Dann doch noch, obwohl müde und eh schon leicht angetrunken, in die andere Bar, die namens “FLAVOUR”, von der ich auf WeChat gelesen hatte. Sie lag in einer Nebengasse, etwas abgelegen von anderen Lokalitäten und Geschäften, im Dunkeln. Kühler, unprätentiöser Stil, wie so ein New-Wave-Lokal im Wien der ausgehenden 1980er Jahre. Karierter Boden, Sie wissen schon. Eine junge Frau hinter der Bar, unprätentiös, bei der Cocktailzubereitung sehr konzentriert und sorgfältig. Die Cocktails tragen poetische Namen, ihre Zusammensetzung erzählt von Sorgfalt und Liebe zum selbst Angesetzten. Ich nehme einen “Morning, Beijing” aus mit Sesam-Erdnussbutter-Sauce angesetztem Whisky, Shaoxing-Wein, Walnüssen, Pistazien und Zitrone; später koste ich noch ihren selbst angesetzten Limoncello. Die junge Frau spricht wenig Englisch, ich übe mein Duolingo-Mandarin. Die Screenshots einzelner Sätze aus der Duolingo-App, mit gezeichneten Charakteren, die kulturell mit der erlernten Sprache nichts zu tun haben und einen sehr feinen Verfremdungseffekt erzeugen, sind übrigens total leiwande Conversation Opener. Die Leute lachen sich einen Ast ab und nehmen das tollpatschige Bemühen, sich ihrer Sprache anzunähern, erfreut zur Kenntnis. Die Barkeeperin und ich, wir behelfen uns dann auch noch mit unseren jeweiligen Übersetzungs-Apps.

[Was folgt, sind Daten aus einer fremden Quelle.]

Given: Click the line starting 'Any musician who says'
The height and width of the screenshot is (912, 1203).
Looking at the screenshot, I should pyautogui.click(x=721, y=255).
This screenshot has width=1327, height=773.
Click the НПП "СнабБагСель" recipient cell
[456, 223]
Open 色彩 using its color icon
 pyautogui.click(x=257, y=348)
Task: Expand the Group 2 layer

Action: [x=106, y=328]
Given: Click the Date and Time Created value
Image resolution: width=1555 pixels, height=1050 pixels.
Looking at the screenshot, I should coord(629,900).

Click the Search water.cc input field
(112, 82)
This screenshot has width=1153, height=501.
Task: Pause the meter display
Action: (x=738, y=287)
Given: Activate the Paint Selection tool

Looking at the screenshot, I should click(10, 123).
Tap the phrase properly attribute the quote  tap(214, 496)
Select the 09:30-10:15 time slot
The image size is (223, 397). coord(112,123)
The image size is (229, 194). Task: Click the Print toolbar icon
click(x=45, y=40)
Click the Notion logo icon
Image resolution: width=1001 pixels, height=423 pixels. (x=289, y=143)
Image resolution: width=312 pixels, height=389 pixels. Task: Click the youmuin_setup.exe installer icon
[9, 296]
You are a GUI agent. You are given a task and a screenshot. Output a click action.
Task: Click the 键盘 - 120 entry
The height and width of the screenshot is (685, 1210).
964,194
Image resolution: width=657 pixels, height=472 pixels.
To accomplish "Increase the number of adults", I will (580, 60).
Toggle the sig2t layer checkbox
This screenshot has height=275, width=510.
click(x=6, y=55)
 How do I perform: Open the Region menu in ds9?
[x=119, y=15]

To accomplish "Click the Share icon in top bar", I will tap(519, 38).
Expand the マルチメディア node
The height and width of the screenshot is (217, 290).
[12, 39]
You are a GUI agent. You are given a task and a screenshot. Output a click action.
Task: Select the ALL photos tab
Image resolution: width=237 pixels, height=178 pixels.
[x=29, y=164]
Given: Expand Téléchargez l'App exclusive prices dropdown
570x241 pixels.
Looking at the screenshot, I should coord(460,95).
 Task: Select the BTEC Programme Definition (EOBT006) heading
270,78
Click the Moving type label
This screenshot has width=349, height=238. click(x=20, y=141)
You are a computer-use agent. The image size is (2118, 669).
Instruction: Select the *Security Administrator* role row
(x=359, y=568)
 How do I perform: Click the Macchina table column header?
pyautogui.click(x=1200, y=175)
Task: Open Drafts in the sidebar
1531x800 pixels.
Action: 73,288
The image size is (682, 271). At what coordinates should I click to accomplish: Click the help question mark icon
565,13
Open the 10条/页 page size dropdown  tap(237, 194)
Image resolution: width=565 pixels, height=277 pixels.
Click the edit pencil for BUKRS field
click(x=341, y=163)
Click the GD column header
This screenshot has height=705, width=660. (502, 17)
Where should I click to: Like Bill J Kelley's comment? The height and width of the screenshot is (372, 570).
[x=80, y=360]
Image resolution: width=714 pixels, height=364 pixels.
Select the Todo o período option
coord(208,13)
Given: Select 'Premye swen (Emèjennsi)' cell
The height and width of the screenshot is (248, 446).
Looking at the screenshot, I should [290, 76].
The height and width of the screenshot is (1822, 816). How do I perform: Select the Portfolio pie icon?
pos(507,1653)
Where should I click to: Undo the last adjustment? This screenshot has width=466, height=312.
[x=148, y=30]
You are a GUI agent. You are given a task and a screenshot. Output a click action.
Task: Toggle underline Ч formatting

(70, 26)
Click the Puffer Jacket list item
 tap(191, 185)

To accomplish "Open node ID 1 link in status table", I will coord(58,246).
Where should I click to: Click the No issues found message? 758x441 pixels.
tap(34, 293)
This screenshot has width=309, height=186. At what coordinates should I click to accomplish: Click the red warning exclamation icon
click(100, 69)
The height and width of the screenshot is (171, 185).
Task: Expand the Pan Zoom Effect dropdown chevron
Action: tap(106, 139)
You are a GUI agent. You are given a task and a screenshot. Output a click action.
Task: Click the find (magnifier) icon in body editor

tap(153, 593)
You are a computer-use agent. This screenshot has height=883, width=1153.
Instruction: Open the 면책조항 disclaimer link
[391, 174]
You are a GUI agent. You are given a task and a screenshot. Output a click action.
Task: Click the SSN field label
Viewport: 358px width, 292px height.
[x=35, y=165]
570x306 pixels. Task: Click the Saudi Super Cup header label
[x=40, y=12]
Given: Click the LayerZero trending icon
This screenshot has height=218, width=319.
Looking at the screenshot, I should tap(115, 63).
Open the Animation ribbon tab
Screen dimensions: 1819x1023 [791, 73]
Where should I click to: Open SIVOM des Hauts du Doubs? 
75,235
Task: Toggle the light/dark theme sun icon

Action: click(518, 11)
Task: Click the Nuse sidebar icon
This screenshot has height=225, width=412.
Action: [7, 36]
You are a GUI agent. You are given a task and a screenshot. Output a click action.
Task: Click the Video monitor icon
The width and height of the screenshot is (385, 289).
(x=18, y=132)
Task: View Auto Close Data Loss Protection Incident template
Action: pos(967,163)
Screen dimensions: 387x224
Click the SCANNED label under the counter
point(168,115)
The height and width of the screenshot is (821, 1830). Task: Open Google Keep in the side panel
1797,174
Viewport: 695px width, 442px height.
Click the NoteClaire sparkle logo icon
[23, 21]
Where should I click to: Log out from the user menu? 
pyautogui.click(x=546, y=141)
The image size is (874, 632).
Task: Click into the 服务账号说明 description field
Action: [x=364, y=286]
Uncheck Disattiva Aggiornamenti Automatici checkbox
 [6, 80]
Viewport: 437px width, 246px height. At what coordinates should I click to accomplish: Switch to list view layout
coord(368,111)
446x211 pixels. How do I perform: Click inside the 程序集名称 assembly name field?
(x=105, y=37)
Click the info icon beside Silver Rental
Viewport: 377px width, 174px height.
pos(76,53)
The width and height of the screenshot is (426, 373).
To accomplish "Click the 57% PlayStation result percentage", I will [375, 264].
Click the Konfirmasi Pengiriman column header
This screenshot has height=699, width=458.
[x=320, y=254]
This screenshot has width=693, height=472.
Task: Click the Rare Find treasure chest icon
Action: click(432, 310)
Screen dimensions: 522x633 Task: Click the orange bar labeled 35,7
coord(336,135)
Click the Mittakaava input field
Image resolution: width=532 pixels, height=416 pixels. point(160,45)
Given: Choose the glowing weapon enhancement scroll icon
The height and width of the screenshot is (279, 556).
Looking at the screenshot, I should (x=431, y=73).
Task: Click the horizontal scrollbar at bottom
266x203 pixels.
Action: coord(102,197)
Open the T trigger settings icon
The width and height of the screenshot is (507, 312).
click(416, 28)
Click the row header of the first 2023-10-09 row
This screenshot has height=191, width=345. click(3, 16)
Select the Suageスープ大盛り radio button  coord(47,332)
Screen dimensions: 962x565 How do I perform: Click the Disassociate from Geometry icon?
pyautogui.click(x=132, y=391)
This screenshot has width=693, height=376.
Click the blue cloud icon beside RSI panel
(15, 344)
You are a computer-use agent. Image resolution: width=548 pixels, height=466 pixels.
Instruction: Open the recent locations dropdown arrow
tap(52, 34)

Auf diese Weise erkenne ich allmählich, dass alle Cocktails nach Filmen benannt sind, deren Titel sich mir aus dem Mandarin nicht unmittelbar erschließen. Aber man findet sowas ja mit seinem Endgerät. Eric Rohmers “Le rayon vert”, Ingmar Bergmans “Wilde Erdbeeren”. Der “Morning, Beijing” bezieht sich auf “Beijing ni zao” (1990, Regie Nuanxing Zhang), den ich nicht kenne; IMDB gibt als Inhalt an “A female bus conductor falls into confusion of career and love when getting along with three young men.” Ich nehme noch einen “rayon vert”; er besteht aus Gin, Klebreiswein, Mezcal, Zuckererbsen- und Schraubenpalmenextrakt (Pandanus amaryllifolius) und Zitrone (und einem großen Eiswürfel). Die quadratischen Untersetzer, emailliert, mit modernistischen Bildern bemalt, sind übrigens nach Motiven aus den cocktailnamensgebenden Filmen gestaltet.
Die Barkeeperin, Barbetreiberin war noch nie in Europa, aber in der Türkei. Türkei? Ja, da wären sie hingeflogen, und das, wovon sie mir begeistert erzählen möchte, stellt sich nach einigen Anläufen als Drachenfliegen heraus. Sie wären in die Türkei gereist, weil der Flug dahin billig war, und dort hätten sie Drachenfliegen probiert, das sei toll gewesen. Kulturelle Referenzen, Erfahrungen, Andeutungen; ich erzähle von meiner ersten Chinareise 1989, da war sie natürlich noch nicht geboren, woraus sich natürlich Gesprächswendungen ergeben, die als politische Andeutungen verstanden werden könnten, aber weder sie noch ich folgen den Andeutungen. Es scheint, als wüssten wir beide nur zu gut, worüber wir nicht reden können.